Key observations: - The sample is predominantly female and concentrated in the 18–35 age range. - Most respondents hold a high school diploma or some college education.


5 Satisfaction Item Analysis

5.1 Mean Ratings per Item

df_sat %>%
  summarise(across(everything(), mean)) %>%
  pivot_longer(everything(), names_to = "Item", values_to = "Mean") %>%
  arrange(desc(Mean)) %>%
  ggplot(aes(x = reorder(Item, Mean), y = Mean, fill = Mean)) +
  geom_col(width = 0.7) +
  geom_text(aes(label = round(Mean, 2)), hjust = -0.2, size = 3.5) +
  coord_flip() +
  scale_fill_gradient(low = "#AED6F1", high = "#1A5276") +
  labs(title = "Average Rating per Survey Item",
       subtitle = "Higher values indicate higher ratings on each scale",
       x = NULL, y = "Mean Score") +
  theme_minimal(base_size = 12) +
  theme(legend.position = "none") +
  ylim(0, max(colMeans(df_sat)) * 1.2)

5.2 Response Distribution (Stacked Bar)

df_sat %>%
  pivot_longer(everything(), names_to = "Item", values_to = "Rating") %>%
  mutate(Rating = factor(Rating)) %>%
  count(Item, Rating) %>%
  group_by(Item) %>%
  mutate(pct = n / sum(n)) %>%
  ggplot(aes(x = Item, y = pct, fill = Rating)) +
  geom_col(position = "fill", width = 0.7) +
  coord_flip() +
  scale_y_continuous(labels = percent_format()) +
  scale_fill_brewer(palette = "Blues", direction = 1) +
  labs(title = "Response Distribution per Item",
       x = NULL, y = "Proportion", fill = "Rating") +
  theme_minimal(base_size = 12)


6 Correlation Analysis

cor_matrix <- cor(df_sat, use = "complete.obs", method = "spearman")

ggcorrplot(cor_matrix,
           method = "circle",
           type = "lower",
           lab = TRUE,
           lab_size = 3,
           colors = c("#D32F2F", "white", "#1565C0"),
           title = "Spearman Correlations Between Satisfaction Items",
           ggtheme = theme_minimal(base_size = 11))

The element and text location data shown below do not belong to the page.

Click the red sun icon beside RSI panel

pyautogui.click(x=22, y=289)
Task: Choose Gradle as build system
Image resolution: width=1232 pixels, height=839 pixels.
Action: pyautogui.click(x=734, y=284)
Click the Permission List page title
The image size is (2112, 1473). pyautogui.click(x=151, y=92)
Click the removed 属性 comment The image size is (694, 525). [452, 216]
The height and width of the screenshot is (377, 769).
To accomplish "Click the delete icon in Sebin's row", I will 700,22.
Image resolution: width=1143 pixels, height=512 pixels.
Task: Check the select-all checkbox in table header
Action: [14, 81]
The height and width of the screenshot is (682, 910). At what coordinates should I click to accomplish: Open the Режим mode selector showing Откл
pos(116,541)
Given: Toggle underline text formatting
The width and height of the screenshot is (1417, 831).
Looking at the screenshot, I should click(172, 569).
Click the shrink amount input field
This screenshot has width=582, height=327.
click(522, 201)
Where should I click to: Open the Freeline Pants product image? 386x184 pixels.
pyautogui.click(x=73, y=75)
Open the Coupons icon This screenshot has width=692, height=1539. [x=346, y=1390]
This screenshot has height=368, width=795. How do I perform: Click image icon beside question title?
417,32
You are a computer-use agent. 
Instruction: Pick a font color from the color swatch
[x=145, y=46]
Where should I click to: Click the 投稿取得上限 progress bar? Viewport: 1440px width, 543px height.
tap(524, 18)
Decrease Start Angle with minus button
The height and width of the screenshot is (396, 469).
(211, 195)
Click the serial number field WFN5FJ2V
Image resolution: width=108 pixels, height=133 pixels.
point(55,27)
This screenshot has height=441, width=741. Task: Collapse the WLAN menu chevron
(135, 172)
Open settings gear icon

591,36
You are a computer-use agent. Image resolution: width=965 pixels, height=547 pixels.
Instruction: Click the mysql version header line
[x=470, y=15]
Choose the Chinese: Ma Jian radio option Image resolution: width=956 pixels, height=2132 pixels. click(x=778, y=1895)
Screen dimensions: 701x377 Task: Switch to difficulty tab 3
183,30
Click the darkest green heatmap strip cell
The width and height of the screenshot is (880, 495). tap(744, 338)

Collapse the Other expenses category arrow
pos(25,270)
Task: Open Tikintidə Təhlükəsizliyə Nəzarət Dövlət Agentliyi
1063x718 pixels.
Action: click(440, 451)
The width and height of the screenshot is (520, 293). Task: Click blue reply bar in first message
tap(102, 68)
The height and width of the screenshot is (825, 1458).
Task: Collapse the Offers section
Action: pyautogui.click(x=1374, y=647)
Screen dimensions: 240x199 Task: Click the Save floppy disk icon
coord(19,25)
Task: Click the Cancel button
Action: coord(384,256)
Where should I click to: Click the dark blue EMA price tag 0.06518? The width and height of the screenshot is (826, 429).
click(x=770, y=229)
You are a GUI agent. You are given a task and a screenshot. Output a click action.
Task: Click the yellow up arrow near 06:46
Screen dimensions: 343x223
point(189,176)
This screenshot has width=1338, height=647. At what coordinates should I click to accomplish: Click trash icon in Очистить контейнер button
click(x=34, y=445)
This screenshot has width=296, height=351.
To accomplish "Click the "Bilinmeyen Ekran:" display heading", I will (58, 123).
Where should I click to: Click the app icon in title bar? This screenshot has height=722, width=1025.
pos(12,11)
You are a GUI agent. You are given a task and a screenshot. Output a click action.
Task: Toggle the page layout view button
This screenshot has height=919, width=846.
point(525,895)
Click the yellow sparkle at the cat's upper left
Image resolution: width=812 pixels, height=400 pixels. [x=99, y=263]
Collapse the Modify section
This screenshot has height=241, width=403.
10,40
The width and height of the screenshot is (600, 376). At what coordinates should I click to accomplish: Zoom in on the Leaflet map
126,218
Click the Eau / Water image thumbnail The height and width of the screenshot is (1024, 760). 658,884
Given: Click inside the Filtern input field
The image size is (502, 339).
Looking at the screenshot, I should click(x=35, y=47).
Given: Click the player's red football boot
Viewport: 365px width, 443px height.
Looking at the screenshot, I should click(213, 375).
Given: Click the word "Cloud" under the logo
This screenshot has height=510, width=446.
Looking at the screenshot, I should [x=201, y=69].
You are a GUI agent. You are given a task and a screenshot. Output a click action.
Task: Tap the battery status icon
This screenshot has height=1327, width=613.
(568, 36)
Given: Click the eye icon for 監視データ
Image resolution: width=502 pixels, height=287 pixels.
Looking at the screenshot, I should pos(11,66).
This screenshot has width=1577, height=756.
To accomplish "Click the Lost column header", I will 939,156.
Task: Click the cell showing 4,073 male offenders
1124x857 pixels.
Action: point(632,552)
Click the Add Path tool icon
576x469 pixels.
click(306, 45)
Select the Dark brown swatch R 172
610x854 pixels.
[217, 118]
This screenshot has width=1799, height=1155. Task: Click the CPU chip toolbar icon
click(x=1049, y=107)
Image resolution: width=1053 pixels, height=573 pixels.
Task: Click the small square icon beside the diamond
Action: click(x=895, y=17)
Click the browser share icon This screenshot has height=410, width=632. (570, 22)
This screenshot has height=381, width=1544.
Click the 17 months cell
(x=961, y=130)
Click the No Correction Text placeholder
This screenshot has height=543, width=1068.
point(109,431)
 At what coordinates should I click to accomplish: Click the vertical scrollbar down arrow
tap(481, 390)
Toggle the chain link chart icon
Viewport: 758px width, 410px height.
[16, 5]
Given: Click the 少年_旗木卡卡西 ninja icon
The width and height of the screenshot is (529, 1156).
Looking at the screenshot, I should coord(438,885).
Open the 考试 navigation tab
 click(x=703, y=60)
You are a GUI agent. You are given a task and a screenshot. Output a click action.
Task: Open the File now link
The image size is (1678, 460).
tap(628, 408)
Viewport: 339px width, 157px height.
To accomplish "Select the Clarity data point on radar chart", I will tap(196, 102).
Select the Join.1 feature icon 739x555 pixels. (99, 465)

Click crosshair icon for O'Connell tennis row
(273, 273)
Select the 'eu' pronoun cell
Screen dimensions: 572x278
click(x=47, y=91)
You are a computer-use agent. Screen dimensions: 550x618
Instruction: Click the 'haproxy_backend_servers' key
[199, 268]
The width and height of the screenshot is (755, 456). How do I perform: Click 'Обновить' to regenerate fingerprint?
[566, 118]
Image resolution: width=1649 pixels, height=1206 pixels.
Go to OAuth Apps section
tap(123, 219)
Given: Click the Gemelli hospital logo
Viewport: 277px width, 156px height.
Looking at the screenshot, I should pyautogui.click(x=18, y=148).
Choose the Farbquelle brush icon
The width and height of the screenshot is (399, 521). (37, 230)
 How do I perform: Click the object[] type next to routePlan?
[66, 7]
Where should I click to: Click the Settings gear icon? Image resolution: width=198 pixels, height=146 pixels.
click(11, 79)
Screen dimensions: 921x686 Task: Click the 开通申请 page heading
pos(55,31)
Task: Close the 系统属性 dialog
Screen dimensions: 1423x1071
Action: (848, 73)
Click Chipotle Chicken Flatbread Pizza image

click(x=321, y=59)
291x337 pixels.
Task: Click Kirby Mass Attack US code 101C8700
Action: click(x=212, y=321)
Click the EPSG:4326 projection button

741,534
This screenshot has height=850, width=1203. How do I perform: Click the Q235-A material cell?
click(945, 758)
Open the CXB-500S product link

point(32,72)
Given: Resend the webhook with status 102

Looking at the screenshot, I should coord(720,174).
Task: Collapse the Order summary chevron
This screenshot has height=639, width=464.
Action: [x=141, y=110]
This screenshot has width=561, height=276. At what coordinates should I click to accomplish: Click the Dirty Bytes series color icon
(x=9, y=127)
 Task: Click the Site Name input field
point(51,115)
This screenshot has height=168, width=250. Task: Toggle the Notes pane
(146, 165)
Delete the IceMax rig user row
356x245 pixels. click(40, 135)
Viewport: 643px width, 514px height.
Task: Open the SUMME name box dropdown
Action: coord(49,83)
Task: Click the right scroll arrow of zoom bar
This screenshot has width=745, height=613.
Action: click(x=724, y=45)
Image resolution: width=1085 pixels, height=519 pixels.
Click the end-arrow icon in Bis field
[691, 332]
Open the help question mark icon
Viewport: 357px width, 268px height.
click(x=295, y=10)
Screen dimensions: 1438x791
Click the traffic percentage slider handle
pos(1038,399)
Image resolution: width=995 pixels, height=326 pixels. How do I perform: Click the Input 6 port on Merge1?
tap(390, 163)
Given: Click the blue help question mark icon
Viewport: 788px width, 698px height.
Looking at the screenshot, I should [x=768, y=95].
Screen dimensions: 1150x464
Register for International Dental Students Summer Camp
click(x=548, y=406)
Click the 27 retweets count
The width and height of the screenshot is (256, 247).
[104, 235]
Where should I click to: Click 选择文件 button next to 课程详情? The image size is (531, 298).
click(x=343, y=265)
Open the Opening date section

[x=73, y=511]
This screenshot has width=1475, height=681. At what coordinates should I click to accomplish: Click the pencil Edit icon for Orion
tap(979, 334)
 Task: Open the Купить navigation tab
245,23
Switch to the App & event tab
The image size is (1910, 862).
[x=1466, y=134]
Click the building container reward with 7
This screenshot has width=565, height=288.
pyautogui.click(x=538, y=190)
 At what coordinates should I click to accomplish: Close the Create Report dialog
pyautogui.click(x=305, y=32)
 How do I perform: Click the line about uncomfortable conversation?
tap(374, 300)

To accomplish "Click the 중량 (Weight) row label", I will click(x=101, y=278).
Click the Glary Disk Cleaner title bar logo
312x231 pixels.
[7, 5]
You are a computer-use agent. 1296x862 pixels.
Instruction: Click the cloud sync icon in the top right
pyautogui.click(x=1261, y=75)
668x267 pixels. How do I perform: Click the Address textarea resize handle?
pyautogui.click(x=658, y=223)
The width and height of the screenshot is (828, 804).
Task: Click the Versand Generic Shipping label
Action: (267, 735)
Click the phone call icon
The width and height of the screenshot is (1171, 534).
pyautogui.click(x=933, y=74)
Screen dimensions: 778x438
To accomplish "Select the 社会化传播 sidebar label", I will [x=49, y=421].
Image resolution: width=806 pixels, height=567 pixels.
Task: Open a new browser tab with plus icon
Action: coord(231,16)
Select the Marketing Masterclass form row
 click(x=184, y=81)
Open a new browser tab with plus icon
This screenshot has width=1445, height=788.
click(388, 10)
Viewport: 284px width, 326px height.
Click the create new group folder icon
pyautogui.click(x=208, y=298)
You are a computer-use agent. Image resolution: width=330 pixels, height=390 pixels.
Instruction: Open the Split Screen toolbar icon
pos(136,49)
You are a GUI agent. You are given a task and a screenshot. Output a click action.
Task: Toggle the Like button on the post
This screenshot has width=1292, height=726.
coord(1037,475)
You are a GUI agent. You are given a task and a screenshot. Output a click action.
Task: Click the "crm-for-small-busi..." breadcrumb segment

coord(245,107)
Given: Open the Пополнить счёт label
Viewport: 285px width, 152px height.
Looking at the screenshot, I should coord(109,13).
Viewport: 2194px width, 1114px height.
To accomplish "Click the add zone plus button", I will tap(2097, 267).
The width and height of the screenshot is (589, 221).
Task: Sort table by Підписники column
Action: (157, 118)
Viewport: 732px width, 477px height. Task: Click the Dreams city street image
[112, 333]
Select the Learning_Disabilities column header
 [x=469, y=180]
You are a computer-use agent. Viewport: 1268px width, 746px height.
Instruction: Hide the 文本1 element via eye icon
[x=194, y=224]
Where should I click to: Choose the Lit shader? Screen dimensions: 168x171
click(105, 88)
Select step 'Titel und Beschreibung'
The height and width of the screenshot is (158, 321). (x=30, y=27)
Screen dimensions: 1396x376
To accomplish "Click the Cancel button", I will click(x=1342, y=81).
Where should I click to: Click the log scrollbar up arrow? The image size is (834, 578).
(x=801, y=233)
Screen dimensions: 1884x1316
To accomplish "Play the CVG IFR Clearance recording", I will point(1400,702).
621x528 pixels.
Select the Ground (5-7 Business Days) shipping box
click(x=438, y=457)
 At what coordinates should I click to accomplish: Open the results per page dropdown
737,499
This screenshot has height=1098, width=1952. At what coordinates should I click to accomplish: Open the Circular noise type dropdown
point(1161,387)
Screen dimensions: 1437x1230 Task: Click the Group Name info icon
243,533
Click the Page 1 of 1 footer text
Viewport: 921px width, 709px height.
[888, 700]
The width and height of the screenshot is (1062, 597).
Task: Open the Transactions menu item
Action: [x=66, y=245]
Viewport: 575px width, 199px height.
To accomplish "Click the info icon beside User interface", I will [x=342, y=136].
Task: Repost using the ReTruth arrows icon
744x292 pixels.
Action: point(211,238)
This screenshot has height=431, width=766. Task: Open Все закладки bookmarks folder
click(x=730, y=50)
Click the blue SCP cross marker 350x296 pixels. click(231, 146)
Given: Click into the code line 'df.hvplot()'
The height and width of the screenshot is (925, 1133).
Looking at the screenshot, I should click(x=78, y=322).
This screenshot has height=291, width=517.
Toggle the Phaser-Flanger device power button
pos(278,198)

Spearman rank correlation is used here because all items are measured on ordinal (Likert) scales. Strong positive correlations suggest items that tend to move together across respondents.


7 Demographic Group Comparisons

7.1 Satisfaction by Gender

df %>%
  select(Gender_f, all_of(satisfaction_vars)) %>%
  pivot_longer(-Gender_f, names_to = "Item", values_to = "Score") %>%
  group_by(Gender_f, Item) %>%
  summarise(Mean = mean(Score), .groups = "drop") %>%
  ggplot(aes(x = Item, y = Mean, fill = Gender_f)) +
  geom_col(position = "dodge", width = 0.7) +
  coord_flip() +
  scale_fill_manual(values = c("#4E79A7", "#F28E2B")) +
  labs(title = "Mean Satisfaction Scores by Gender",
       x = NULL, y = "Mean Score", fill = "Gender") +
  theme_minimal(base_size = 12)

7.2 Satisfaction by Age Group

df %>%
  select(Age_f, all_of(satisfaction_vars)) %>%
  pivot_longer(-Age_f, names_to = "Item", values_to = "Score") %>%
  group_by(Age_f, Item) %>%
  summarise(Mean = mean(Score), .groups = "drop") %>%
  ggplot(aes(x = Item, y = Mean, fill = Age_f)) +
  geom_col(position = "dodge", width = 0.7) +
  coord_flip() +
  scale_fill_brewer(palette = "Set2") +
  labs(title = "Mean Satisfaction Scores by Age Group",
       x = NULL, y = "Mean Score", fill = "Age Group") +
  theme_minimal(base_size = 12)


8 Customer Segmentation (K-Means Clustering)

We apply k-means clustering on the satisfaction items to identify natural customer segments. All variables are scaled before clustering.

8.1 Choosing the Number of Clusters

set.seed(42)
df_scaled <- scale(df_sat)

fviz_nbclust(df_scaled, kmeans, method = "wss") +
  labs(title = "Elbow Method — Optimal Number of Clusters",
       subtitle = "Look for the 'elbow' where WSS levels off") +
  theme_minimal(base_size = 12)

8.2 Fit K-Means (k = 3)

set.seed(42)
k <- 3   # adjust based on the elbow plot above
km_fit <- kmeans(df_scaled, centers = k, nstart = 25)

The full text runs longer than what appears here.